Mit 62 statt mit 60 in Pension
Regierung präsentierte Pensionsreform
In Frankreich hat die Regierung von Präsident Nicolas Sarkozy die Eckpunkte der seit Jahren anstehenden Pensionsreform präsentiert. Kernpunkt dieser Reform: die Erhöhung des Pensionseintrittsalters, das in Frankreich seit 1983 bei 60 Jahren lag, auf nunmehr 62 Jahre. Das Ziel: die Milliardenlöcher in den Pensionskassen bis 2018 zu stopfen.
8. April 2017, 21:58
Mittagsjournal, 16.06.2010
Null Defizit angestrebt
Mit diesem Schritt, so Arbeits- und Sozialminister Eric Woerth, tue man nur das, was andere europäische Länder schon längst gemacht haben. Und: "Es geht uns nicht darum, geringere Defizite in den Pensionskassen zu haben, sondern Null Defizit, und zwar ab dem Jahr 2018. Und wir wollen, dass das Pensionssystem, so wie es ist, bestehen bleibt."
Stufenweise Erhöhung
Nicht auf 63 Jahre, wie zuletzt gemutmaßt, sondern auf nur 62 soll das Pensionseintrittsalter in Frankreich erhöht werden, und zwar stufenweise: vom 1. Juli 2011 an jährlich um vier Monate bis zum Jahr 2018. Allein diese Maßnahme bringe dann jährlich 19 Milliarden Euros in die Pensionskassen für ein Defizit, das für diesen Zeitpunkt auf 37 Milliarden geschätzt wird - würde nichts geschehen.

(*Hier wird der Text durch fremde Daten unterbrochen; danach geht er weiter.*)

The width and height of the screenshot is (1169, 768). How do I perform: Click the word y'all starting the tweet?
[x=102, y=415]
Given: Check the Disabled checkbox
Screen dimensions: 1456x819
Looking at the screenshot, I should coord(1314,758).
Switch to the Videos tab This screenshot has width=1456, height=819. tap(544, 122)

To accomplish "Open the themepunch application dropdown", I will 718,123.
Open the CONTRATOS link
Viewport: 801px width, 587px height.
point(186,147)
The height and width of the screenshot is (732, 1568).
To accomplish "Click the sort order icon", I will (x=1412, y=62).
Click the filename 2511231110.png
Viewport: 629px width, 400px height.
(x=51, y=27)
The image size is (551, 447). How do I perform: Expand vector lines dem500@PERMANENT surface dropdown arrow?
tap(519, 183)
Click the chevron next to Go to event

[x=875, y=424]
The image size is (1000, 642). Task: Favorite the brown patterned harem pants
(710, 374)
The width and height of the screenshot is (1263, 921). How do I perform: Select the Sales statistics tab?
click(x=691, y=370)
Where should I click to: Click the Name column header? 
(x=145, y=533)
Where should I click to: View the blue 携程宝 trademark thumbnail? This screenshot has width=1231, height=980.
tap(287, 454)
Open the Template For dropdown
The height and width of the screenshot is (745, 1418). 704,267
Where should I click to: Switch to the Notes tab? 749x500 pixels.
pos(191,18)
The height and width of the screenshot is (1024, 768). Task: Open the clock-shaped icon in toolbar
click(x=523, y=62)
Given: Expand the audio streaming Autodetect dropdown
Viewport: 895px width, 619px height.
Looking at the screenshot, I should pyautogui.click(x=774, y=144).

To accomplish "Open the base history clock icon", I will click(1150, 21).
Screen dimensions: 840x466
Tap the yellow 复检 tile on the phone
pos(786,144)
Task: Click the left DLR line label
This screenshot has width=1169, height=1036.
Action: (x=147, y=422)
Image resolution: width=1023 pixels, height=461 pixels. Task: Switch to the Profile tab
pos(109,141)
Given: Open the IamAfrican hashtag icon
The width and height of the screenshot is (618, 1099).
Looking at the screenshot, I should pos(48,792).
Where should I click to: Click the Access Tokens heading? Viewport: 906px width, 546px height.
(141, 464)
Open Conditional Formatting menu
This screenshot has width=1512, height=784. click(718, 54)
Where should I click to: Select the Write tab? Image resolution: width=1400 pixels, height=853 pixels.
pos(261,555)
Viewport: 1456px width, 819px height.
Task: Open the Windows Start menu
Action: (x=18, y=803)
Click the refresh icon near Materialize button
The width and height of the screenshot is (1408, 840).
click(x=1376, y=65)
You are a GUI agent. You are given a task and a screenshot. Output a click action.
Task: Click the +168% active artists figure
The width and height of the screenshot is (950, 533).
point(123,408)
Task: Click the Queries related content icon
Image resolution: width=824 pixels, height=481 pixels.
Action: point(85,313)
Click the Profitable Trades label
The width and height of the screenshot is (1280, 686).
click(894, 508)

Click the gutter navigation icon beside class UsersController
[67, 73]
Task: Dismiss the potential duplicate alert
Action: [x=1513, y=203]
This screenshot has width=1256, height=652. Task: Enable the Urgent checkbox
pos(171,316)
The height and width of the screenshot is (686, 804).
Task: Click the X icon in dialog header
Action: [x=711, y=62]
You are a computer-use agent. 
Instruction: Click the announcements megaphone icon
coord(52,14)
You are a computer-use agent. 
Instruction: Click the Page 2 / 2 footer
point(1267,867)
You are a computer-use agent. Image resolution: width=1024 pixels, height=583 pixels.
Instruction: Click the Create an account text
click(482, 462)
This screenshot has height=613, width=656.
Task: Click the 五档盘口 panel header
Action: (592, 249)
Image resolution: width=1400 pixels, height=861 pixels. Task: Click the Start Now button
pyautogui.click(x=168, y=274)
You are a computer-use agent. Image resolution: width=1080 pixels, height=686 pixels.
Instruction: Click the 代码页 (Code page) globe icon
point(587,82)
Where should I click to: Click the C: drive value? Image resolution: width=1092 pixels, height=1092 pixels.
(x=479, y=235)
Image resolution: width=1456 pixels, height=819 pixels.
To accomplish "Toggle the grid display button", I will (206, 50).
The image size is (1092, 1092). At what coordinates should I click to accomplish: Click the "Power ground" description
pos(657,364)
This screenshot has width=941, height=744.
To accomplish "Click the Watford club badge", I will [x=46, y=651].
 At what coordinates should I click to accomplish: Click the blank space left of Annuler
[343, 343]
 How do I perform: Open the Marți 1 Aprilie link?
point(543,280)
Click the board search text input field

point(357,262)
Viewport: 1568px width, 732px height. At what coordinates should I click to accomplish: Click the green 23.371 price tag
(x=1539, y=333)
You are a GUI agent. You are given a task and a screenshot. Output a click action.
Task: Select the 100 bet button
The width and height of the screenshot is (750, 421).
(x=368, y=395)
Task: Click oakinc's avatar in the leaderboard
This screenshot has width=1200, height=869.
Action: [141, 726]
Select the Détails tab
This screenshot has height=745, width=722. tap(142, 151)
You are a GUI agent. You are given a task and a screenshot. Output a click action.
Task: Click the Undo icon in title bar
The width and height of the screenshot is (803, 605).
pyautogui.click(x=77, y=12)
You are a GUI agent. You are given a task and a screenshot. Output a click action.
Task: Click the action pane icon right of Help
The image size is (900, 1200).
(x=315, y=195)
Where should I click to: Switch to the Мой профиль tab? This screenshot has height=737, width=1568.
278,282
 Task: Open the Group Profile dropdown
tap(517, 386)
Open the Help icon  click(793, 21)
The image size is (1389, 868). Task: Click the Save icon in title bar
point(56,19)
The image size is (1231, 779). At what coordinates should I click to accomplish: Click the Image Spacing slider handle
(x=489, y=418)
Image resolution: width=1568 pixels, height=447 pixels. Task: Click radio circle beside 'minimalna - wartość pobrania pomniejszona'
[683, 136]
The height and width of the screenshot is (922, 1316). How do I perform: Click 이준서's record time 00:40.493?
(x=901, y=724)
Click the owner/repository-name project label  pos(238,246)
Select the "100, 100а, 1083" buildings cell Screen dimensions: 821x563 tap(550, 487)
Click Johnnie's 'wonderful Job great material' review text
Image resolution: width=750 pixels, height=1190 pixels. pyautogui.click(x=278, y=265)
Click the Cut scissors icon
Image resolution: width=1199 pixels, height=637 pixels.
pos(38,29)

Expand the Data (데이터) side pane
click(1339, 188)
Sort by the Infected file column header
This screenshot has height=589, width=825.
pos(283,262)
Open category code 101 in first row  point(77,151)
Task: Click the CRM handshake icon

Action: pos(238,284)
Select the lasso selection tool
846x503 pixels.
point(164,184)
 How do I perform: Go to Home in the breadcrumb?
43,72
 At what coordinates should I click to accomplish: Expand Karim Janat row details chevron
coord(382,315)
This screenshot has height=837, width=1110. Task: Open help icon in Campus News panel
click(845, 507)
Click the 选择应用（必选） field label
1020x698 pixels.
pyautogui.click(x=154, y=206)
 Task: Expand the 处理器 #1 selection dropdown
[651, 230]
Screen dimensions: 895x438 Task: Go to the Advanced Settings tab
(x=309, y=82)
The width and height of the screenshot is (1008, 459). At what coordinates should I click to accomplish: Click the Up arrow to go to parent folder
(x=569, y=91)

Die nötige Anzahl der Beitragsjahre steigt in den kommenden sieben Jahren dagegen nur von 41 auf 41,5.
Höhere Beamtenbeiträge
Unter Frankreichs Arbeitnehmern, die heute bereits im Schnitt mit 61 in Pension gehen, sollen nun auch Beamte und Angestellten im öffentlichen Dienst das Ihre zur Rettung des Pensionssystems tun: Ihre Pensionsbeiträge, die bisher ein Drittel niedriger lagen, werden im Lauf des nächsten Jahrzehnts denen im privaten Sektor angeglichen.
Höhere Steuern
Darüber hinaus präsentierte Frankreichs Arbeitsminister eine ganze Litanei von zusätzlichen Quellen zur Finanzierung der Pensionen: "Wir werden 4,4 Milliarden zusätzliche Einnahmen haben durch die Besteuerung der hohen Einkommen, der Kapitaleinkünfte und der Unternehmen." So wird der Höchststeuersatz von 40 auf 41 Prozent steigen, Aktienoptionen und Dividenden werden stärker besteuert, ebenso die millionenschweren Betriebspensionen für Topmanager.
Umfassende Kritik
Frankreichs Gewerkschaften laufen fast einheitlich Sturm gegen das Reformvorhaben der Regierung. Sie bestreiten, dass es sozial ausgewogen sei. Sie betonen, dass im Gegenteil in erster Linie die sozial schwächsten die Rechnung bezahlen müssten, all die, die bereits mit 15 oder 16 zu arbeiten begonnen haben. Und auch die sozialistische Opposition übt scharfe Kritik. Ihr Sozialexperte Claude Bartelone: "Es ist, demokratisch gesehen, ein Fehler, denn der Präsident hatte versprochen, das Pensionsalter von 60 nicht anzugreifen. Es ist sozial gesehen ein Fehler, weil die Ärmsten unter den Arbeitnehmern bestraft werden. Es ist auch ökonomisch ein Fehler, weil so der Konsum gebremst wird und auch ein Fehler hinsichtlich der Finanzmärkte, die uns beobachten - ihnen gegenüber wäre ein breiter Konsens mit Gewerkschaften und der Opposition nötig gewesen."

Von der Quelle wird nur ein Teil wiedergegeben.